New Zealand Ends Annual Cannabis Eradication Operation

New Zealand law enforcement officials have ended the country’s annual cannabis eradication operation, choosing instead to focus on combating “more harmful substances such as methamphetamine.”

Full story after the jump.

New Zealand national law enforcement officials have scrapped their annual cannabis eradication operation, which cost taxpayers more than $700,000 per year to fund hundreds of hours of helicopter flight time, Stuff reports. The operation was ditched due to a lack of support from the country’s 12 police districts, the report says.

A police spokeswoman said the “one-size-fits-all annual aerial national cannabis operation no longer represents the most appropriate deployment of police resources” as communities face increased harm from other drugs, particularly methamphetamine.

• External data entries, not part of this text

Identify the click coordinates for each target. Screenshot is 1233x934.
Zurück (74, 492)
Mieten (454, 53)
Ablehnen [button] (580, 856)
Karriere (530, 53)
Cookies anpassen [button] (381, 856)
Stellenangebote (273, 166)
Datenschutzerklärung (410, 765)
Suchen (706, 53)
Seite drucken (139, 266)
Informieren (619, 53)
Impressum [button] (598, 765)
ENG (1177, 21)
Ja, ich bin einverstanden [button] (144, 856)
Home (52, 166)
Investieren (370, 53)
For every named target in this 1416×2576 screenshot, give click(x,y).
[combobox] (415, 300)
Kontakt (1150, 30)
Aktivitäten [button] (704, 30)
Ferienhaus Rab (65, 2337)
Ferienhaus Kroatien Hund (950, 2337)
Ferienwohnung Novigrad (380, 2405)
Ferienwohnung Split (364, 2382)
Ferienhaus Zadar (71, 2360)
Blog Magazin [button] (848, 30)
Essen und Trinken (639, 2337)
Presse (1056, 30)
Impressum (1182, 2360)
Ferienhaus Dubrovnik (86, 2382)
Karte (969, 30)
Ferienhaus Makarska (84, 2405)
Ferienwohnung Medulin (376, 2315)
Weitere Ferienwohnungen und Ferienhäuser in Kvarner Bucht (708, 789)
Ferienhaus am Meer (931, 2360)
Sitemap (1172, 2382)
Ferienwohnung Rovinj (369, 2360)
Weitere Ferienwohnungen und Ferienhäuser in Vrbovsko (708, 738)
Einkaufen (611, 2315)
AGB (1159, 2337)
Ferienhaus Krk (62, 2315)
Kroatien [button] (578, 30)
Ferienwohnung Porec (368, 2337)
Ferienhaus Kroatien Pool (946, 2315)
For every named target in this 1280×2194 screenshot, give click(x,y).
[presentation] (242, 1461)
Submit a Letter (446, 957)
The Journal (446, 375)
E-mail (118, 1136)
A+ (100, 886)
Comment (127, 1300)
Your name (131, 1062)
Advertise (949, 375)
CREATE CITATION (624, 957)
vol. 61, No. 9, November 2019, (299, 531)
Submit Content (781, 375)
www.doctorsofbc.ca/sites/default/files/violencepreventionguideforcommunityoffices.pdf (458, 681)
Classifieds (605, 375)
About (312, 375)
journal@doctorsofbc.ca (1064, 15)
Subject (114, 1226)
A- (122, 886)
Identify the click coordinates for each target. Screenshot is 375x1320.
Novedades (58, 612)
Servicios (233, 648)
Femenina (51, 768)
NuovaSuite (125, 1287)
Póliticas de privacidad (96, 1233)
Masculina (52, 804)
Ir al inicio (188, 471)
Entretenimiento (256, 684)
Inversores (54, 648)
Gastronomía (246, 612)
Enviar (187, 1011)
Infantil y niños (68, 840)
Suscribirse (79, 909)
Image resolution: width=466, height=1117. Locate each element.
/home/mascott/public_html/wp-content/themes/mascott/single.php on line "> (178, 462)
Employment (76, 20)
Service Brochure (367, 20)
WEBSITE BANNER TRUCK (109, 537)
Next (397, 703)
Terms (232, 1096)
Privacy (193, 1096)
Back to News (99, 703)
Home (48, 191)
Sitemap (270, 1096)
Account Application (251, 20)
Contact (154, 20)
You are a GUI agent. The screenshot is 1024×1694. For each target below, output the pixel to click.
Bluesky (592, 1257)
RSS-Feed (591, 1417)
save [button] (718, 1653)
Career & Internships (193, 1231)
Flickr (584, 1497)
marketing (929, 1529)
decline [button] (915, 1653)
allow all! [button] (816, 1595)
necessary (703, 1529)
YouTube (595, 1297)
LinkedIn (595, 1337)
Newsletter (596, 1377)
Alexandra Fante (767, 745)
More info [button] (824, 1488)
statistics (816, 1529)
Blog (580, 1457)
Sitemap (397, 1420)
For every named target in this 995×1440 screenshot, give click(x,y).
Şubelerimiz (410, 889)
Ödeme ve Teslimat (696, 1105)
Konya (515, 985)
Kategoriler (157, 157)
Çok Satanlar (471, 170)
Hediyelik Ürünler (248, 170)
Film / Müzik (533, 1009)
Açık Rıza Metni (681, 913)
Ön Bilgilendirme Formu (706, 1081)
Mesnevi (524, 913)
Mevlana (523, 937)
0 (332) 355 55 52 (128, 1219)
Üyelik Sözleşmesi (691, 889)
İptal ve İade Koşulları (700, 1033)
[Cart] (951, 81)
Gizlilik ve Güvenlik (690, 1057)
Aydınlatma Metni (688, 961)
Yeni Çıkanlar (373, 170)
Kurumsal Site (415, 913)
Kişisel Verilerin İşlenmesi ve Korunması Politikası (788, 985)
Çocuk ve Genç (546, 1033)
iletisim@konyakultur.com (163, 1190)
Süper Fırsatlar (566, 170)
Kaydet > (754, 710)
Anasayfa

Funding is still available to districts that want “tactical support” to find and exterminate cannabis grow sites, the report says.

NZ Drug Foundation Director Sarah Helm said the move would dedicate resources toward targeting “much more harmful substances such as methamphetamine.”

“While we pour resources into cannabis, methamphetamine is wreaking havoc on communities. We hope this changed approach represents a shift in police prioritization.” – Helm to Stuff

Police Association President Chris Cahill criticized the government for not immediately notifying departments of the change. He argued that while “police have priorities … everything has consequences and if you’re not going to do these big operations then there at least needs to be a commitment to do some district-level operations.” Cahill argued that the operations uncovered weapons and stolen property which “still needs to be addressed given the ongoing risk firearms in the hands of criminals present to New Zealanders.”

In October, New Zealand voters rejected a cannabis legalization ballot initiative by a final 50.7% to 48.4% margin.

After taking over last year, Commissioner Andrew Coster outlined other policing reforms, including advising staff not to pursue fleeing drivers unless the threat “outweighs the risk of harm by the pursuit.”